Applications will focus on nonlinear and potentially unstable dynamical systems, particularly in autonomous robotics, including aerial vehicles. The main objective is to develop methodologies enabling the synthesis of neural-network controllers with formal guarantees on:
- Closed-loop stability
- Robustness to uncertainties and disturbances
- Performance under constraints
The key scientific challenges are:
- Extending stability analysis tools to nonlinear systems with NN controllers in the loop
- Reducing the conservatism of existing certification methods
- Scaling methods to larger neural networks
- Integrating learning and certification within a unified framework
The proposed research follows a structured methodology combining control design, machine learning, and optimization-based certification tools.
First, a nonlinear dynamical system representative of autonomous robotic platforms will be modeled. A baseline stabilizing controller (e.g., Model Predictive Control or nonlinear control techniques) will be designed, ensuring stability, robustness, and constraint satisfaction.
Second, a neural-network controller will be trained offline to approximate the baseline controller. Particular attention will be given to selecting suitable network architectures that balance approximation accuracy and compatibility with formal verification methods.
Third, a certification framework will be developed or applied to assess closed-loop stability properties. This will rely on Lyapunov-based analysis and Sum-of-Squares (SOS) optimization, enabling the construction of stability certificates and the estimation of regions of attraction. Extensions to robust stability and scalability to larger networks will be investigated.

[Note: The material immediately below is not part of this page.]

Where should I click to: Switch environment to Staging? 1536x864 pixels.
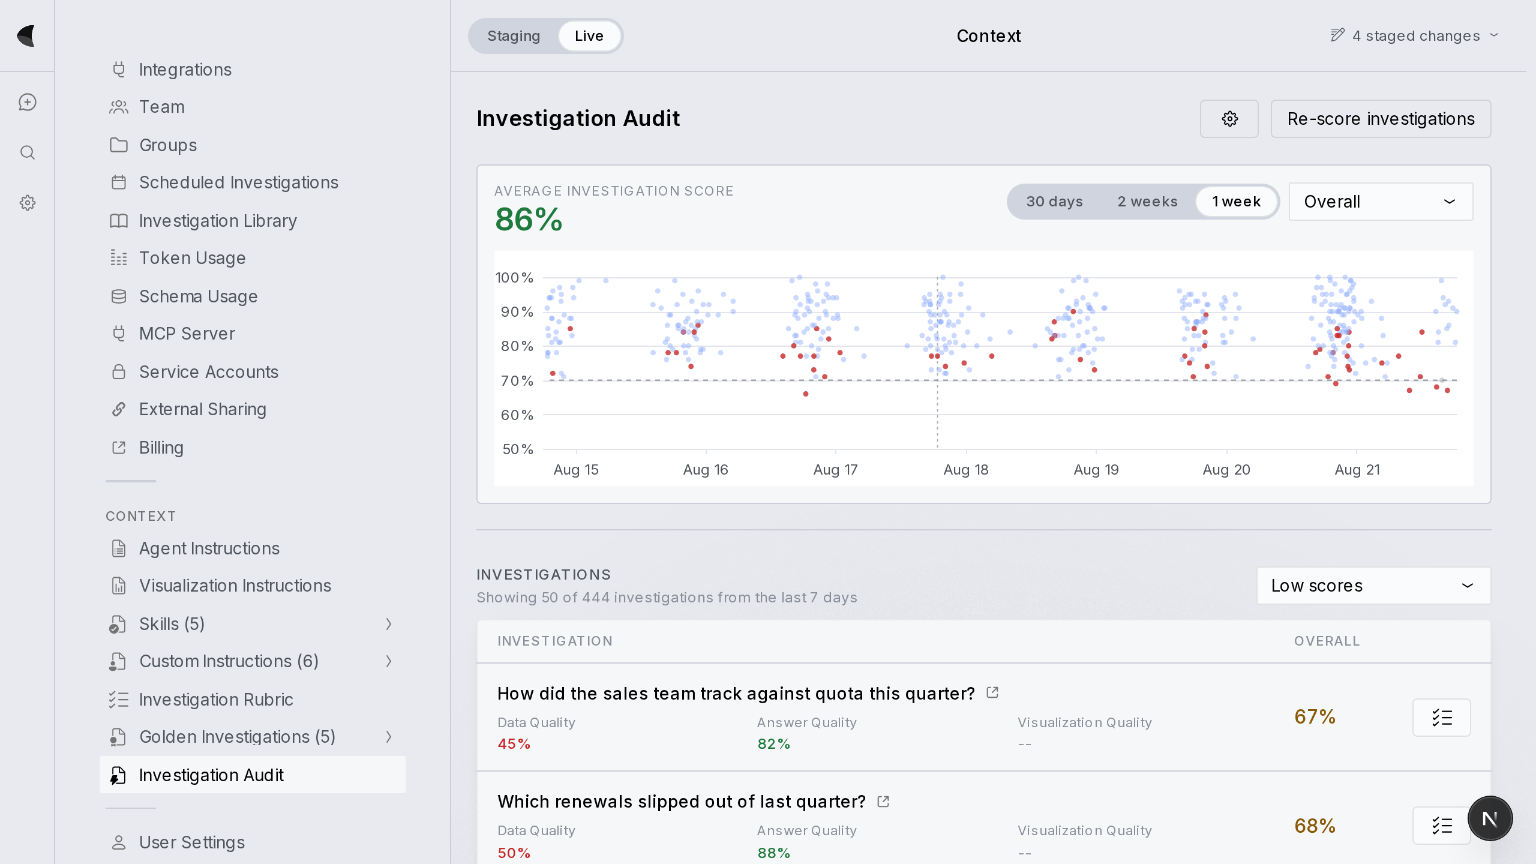(514, 36)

Finally, an iterative approach combining learning and certification will be explored, where the neural-network controller is progressively improved (e.g., using reinforcement learning) while enforcing stability constraints.
The proposed methods will be validated through numerical simulations, hardware-in-the-loop experiments, and real-world tests on autonomous robotic systems, including aerial platforms.
Please see the attached pdf of the research proposal for more details.
Le profil recherché
Le candidat devra être titulaire d'un M2 ou grade équivalent au moment du recrutement. Le candidat doit maîtriser : théorie du contrôle, du filtrage et d'estimation, intelligence artificielle, apprentissage machine, Matlab/Simulink, C/C++, Python, ROS, etc. Passion pour la recherche interdisciplinaire de la théorie à l'application. Excellent niveau d'anglais parlé et écrit.